Taftly Harper, the lead character in Morris' book, is no less an iconoclast. At the outset, he is considerably overweight. The smile of a svelte beauty on the cover of a running magazine inspires him to begin a jogging regimen to take off pounds and, he hopes, to find love and romance.
Taftly slims down, but his dream girl eludes him for almost longer than he can bear. When one finally does materialize, the accompanying baggage threatens to collapse them both. The bloom off that rose, he continues to search for love and meaning in life. Pursuing those goals lands him in situations that are sometimes hilarious, sometimes troubling, sometimes both.
Scott Morris' dialogue is rich, often vulgar and extremely funny. The Total View of Taftly Harper is delightful. Let's hope Scott Morris is restocked with office supplies, staying up late most nights, scribbling more tales.
MY JULIET,by John Ed Bradley (Doubleday, $23.95)

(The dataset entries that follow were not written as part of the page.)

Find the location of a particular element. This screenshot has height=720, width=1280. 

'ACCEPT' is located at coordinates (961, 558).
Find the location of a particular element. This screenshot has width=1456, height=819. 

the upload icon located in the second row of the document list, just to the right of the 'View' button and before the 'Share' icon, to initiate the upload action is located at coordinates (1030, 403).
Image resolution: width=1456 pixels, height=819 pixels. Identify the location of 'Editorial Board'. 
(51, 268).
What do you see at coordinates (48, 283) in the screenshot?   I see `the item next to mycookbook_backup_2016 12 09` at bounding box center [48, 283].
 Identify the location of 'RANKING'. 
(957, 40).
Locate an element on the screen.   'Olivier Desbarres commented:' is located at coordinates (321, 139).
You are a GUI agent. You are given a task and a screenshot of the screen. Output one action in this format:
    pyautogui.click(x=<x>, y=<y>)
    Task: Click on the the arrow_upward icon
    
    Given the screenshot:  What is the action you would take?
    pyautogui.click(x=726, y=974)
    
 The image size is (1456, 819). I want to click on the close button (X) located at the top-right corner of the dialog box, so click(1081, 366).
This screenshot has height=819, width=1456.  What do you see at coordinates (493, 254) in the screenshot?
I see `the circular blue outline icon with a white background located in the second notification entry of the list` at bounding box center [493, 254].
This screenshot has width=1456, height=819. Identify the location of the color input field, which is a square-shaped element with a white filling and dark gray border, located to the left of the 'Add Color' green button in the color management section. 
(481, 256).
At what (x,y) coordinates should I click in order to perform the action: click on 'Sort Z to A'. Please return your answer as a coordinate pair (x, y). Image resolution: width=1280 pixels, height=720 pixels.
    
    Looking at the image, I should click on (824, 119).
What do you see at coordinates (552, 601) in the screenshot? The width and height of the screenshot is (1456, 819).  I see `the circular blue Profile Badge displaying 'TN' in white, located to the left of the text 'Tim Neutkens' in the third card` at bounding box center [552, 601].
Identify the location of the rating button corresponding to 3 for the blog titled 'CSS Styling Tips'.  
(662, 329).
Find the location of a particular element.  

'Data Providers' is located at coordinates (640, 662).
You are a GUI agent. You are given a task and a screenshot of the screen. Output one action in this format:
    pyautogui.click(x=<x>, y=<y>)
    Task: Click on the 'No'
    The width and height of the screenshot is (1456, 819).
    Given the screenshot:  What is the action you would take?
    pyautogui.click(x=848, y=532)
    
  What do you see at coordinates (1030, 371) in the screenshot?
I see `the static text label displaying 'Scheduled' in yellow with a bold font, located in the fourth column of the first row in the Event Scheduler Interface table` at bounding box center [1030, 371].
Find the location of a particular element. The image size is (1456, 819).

It's hard to go wrong with any story set in New Orleans. John Ed Bradley pairs the city's rich terrain with the splendidly wicked Juliet Beauvais, who is spoiled and evil and scheming, and whose charms Sonny Lamott cannot resist, no matter how vicious she gets.
Figuratively speaking, Juliet stomped old Sonny's heart flat some 15 years ago. Now, she sets out to do it again, having cut short a questionable acting career in California to come back to New Orleans to tend to her dying mother. There is not a shred of kindness in Juliet; she wants to claim the family mansion. Her mother, it turns out, is nowhere near entering the pearly gates.
The bitter, brilliant Juliet turns to Sonny, seducing him toward abetting her in a remarkably evil plan. Bradley is so enticing in his storytelling that you begin to sympathize with Sonny's desire for Juliet, even though you know nothing good can come of the liaison. You know in your bones that My Juliet is a train wreck about to happen, but you cannot avert your eyes.
NEW STORIES FROM THE SOUTH: THE YEAR'S BEST, 2000, edited by Shannon Ravenel, Preface by Ellen Douglas. (Algonquin Books of Chapel Hill, $14.95)
Put this 15th anniversary volume on your nightstand or coffee table to savor its contents at will. Shannon Ravenel continues her tradition of harvesting quality stories by Southern writers in American magazines, from the Oxford American to the New Yorker.
Ellen Douglas, in her preface to this newest volume, quotes Flannery O'Connor: "I lent some stories to a country lady who lives down the road from me, and when she returned them, she said, "Well, them stories just gone and shown you how some folks would do.' "
That's an apt description of the short works of these writers, familiar names such as Allan Gurganus, Clyde Edgerton and Robert Olen Butler, plus others less well-known and just as talented. Their stories are as frames to snapshots, capturing moments that lend context to our lives.
Mary Jane Park is a Times assistant newsfeatures editor.